Statement of Engineer William Harkness, of Engine 582, Train No. 11 ex Nelson, October 28th, 1924

We left Nelson fifteen minutes late and made the run to Farron without incident, arriving there on time. Did our usual work of cleaning fire, taking water. picking up cafe car, and left Farron about 24.53k.

Just inside the west mile board at Farron about 24.57k I heard a very heavy explosion, the emergency brakes automatically set, we were running about 20 miles an hour at the time, and I would say that we stopped in about three coach lengths. I looked back and saw a coach on fire, I reversed the engine, set up independent brake, and the fireman and myself went back and assisted to get the passengers out of the burning coach. We both worked together with the other members of the train crew, doing all we could to help.
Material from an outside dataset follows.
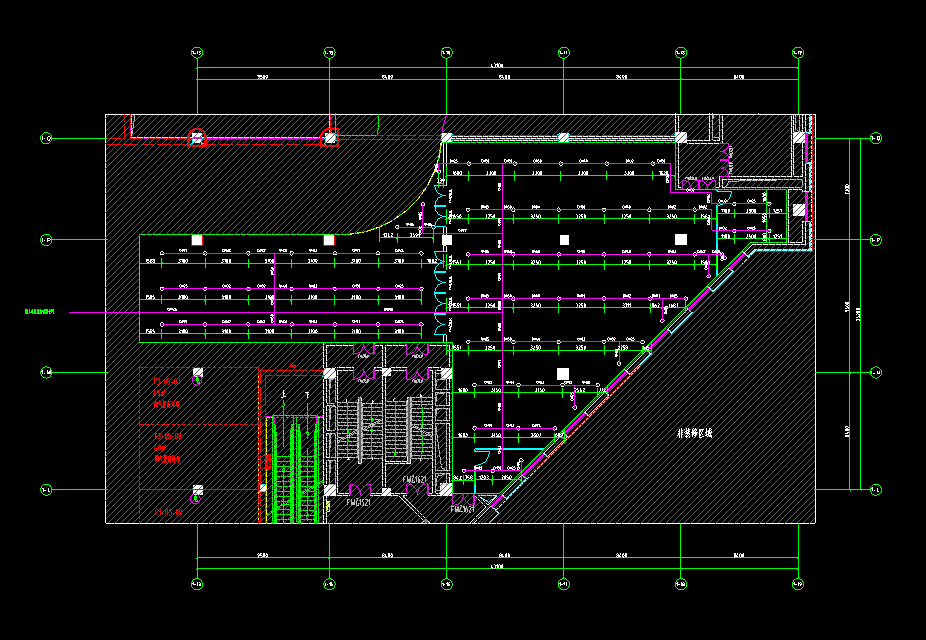
Task: Click the top-right grid axis bubble
Action: 797,52
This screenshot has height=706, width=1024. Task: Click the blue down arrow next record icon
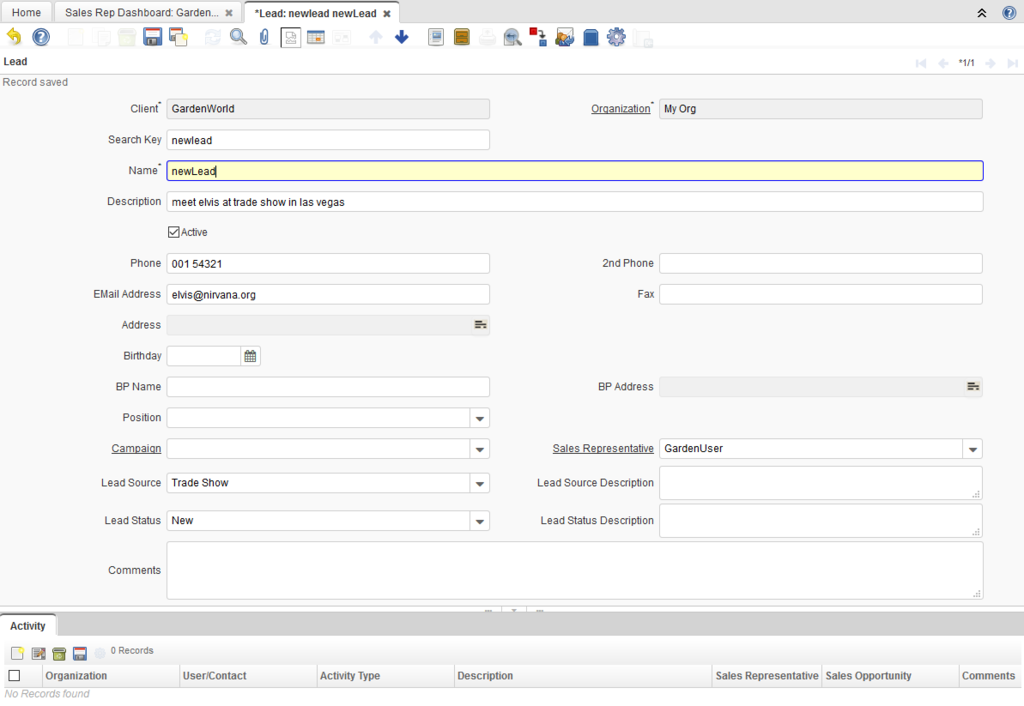[402, 37]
While I was in the burning coach I distinctly heard a number of small explosions that sounded like dynamite caps or small cartridges exploding. I did think at first that there was trouble with the gas tanks exploding, the only reason I thought of this was because there was nothing else around the train that could explode, and as soon as we had all the passengers out I went and made a personal examination of the tanks before the burning car was got away from the sleeper and found them undisturbed in any way, being intact and in position. After this I went to the engine to pull the burning car away from the sleeper, which I did, moving up about a car length or so. Then we got clear of the burning car entirely and moved ahead. There was nothing more that I could do in the interest of safety, I stayed with my engine, as we were standing on a descending grade, and I remained on the engine until we proceeded to Midway. In the meantime, I allowed my fireman to go back and continue working with the train crew.
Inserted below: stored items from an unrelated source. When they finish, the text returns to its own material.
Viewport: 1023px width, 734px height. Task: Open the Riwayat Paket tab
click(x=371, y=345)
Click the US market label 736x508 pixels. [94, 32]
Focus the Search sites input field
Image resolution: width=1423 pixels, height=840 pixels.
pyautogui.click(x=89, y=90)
I saw a hole through the floor of the car, about the centre, and the pipes underneath it were bent down from what appeared to be concussion. While I was around the burning coach I smelt gas escaping. I did not remember seeing any gas flame but the gas odor was strong in the east end of the coach. I drew the conclusion that the pipe leading up into the coach had broken off, allowing gas to escape at that end.

(Sdg) W. Harkness

Dated: Nelson, B.C. October 30th 1924

Source: Kootenay Museum Association, , , William Harkness, Statement of Engineer William Harkness, October 30, 1924.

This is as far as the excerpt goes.